WHAT THIS TASK INVOLVES.
Reproduce the rows from the line with "Open step 5 Add Joints & Drivers" up to and including the line with "point(983,1424)", swapping "Dashboard" for "Settings" and leaving everything else unchanged.

++++++++

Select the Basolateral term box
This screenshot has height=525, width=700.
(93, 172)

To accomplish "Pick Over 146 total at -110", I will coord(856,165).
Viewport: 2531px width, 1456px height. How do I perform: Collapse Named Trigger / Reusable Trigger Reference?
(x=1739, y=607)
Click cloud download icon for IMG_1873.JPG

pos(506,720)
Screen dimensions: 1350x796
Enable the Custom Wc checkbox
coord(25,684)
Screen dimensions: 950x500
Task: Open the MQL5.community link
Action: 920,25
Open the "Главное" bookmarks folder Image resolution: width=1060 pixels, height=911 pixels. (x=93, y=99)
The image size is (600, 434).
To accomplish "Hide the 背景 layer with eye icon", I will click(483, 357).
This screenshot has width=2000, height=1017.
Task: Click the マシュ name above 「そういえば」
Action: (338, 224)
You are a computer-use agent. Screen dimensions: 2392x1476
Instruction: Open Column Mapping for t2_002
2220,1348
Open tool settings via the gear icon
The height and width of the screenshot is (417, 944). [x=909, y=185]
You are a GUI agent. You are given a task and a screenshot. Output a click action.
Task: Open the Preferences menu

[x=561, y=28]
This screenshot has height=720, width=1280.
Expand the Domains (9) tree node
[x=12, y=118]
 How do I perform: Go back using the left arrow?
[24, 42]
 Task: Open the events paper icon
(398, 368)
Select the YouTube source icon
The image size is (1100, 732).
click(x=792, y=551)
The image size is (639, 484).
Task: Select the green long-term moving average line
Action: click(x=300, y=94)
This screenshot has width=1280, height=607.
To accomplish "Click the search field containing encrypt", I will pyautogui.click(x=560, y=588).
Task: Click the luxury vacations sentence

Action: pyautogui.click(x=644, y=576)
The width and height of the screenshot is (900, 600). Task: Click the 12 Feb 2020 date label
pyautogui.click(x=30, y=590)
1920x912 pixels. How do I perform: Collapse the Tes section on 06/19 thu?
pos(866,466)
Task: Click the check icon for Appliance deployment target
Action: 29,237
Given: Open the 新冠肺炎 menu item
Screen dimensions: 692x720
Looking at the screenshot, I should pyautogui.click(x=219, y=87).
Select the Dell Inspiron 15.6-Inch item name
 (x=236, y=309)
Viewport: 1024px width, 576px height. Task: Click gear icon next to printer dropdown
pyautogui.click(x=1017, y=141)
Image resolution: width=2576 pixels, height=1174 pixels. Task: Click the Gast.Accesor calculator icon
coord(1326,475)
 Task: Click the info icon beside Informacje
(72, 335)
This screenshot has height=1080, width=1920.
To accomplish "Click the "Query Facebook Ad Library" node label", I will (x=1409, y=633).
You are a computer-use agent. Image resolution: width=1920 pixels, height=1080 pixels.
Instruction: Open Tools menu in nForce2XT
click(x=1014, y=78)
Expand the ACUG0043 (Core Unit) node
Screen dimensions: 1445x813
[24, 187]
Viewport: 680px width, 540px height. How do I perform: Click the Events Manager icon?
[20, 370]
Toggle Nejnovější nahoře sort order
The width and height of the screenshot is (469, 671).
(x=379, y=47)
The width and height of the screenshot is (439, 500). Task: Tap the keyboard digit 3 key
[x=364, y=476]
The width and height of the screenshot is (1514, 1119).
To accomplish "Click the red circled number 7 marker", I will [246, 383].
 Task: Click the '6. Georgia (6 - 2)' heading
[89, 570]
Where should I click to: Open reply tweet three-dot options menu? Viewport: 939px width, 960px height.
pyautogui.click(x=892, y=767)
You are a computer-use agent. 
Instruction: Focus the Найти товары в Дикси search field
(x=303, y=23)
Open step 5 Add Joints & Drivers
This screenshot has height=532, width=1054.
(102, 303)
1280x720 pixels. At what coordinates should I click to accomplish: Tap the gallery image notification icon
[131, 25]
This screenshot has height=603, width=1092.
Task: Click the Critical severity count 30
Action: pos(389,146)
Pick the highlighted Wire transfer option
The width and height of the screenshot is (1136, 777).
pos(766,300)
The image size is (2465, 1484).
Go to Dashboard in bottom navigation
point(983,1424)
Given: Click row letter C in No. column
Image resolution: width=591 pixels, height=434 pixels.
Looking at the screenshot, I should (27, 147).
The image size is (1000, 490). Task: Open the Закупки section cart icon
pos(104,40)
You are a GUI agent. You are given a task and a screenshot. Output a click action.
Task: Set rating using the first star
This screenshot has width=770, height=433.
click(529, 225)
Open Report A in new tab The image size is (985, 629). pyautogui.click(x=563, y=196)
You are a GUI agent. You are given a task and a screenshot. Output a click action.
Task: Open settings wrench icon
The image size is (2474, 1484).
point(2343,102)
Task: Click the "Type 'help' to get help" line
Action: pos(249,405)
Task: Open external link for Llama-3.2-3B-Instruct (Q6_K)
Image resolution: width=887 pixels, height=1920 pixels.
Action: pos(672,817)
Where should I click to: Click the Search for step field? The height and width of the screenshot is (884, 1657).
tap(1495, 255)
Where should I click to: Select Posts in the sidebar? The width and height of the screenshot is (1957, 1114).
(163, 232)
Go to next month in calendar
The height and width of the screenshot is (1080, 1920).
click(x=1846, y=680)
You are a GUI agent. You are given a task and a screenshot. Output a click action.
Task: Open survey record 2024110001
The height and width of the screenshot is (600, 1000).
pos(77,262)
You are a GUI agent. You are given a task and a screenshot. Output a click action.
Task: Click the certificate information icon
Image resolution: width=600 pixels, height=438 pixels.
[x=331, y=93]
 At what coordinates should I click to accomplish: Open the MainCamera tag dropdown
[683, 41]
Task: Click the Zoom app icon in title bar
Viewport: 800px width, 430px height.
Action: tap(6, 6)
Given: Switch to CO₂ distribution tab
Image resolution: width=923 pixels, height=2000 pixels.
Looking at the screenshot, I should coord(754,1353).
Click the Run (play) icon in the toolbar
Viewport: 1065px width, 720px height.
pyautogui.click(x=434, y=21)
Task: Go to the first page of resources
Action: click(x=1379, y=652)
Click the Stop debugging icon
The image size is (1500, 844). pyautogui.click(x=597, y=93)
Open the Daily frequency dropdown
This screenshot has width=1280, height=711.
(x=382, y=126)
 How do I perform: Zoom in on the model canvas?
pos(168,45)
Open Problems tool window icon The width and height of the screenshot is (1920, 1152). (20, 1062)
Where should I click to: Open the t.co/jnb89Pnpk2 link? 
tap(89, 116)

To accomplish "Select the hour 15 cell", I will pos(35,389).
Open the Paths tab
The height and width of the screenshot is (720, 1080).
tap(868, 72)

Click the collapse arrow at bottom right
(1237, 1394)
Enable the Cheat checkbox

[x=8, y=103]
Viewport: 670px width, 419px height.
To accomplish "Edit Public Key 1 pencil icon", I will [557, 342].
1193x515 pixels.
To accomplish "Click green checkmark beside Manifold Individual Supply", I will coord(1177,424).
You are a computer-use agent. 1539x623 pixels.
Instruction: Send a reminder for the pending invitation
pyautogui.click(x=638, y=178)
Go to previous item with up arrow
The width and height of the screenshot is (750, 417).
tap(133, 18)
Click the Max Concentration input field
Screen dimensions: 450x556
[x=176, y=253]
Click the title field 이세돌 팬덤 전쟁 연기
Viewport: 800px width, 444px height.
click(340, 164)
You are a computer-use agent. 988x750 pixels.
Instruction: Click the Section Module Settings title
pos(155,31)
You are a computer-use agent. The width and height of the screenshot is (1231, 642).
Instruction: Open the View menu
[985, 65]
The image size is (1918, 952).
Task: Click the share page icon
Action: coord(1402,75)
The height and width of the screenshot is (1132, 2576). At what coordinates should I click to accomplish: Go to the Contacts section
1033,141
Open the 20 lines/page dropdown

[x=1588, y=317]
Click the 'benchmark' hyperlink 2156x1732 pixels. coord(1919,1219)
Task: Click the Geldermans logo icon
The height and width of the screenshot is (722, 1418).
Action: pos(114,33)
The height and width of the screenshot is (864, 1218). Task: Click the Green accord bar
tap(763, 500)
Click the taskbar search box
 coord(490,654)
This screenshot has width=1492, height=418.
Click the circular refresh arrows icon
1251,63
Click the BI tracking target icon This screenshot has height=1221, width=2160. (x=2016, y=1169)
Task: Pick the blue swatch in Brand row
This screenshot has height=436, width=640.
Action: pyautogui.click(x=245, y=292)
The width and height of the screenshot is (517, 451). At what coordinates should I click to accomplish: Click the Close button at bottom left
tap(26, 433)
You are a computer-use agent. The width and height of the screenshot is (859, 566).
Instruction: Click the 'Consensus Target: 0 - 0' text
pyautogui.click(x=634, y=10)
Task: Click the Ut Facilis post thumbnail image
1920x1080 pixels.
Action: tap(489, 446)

++++++++

RESULT FOR THIS TASK.
Open step 5 Add Joints & Drivers
This screenshot has height=532, width=1054.
(102, 303)
1280x720 pixels. At what coordinates should I click to accomplish: Tap the gallery image notification icon
[131, 25]
This screenshot has height=603, width=1092.
Task: Click the Critical severity count 30
Action: pos(389,146)
Pick the highlighted Wire transfer option
The width and height of the screenshot is (1136, 777).
pos(766,300)
The image size is (2465, 1484).
Go to Settings in bottom navigation
point(983,1424)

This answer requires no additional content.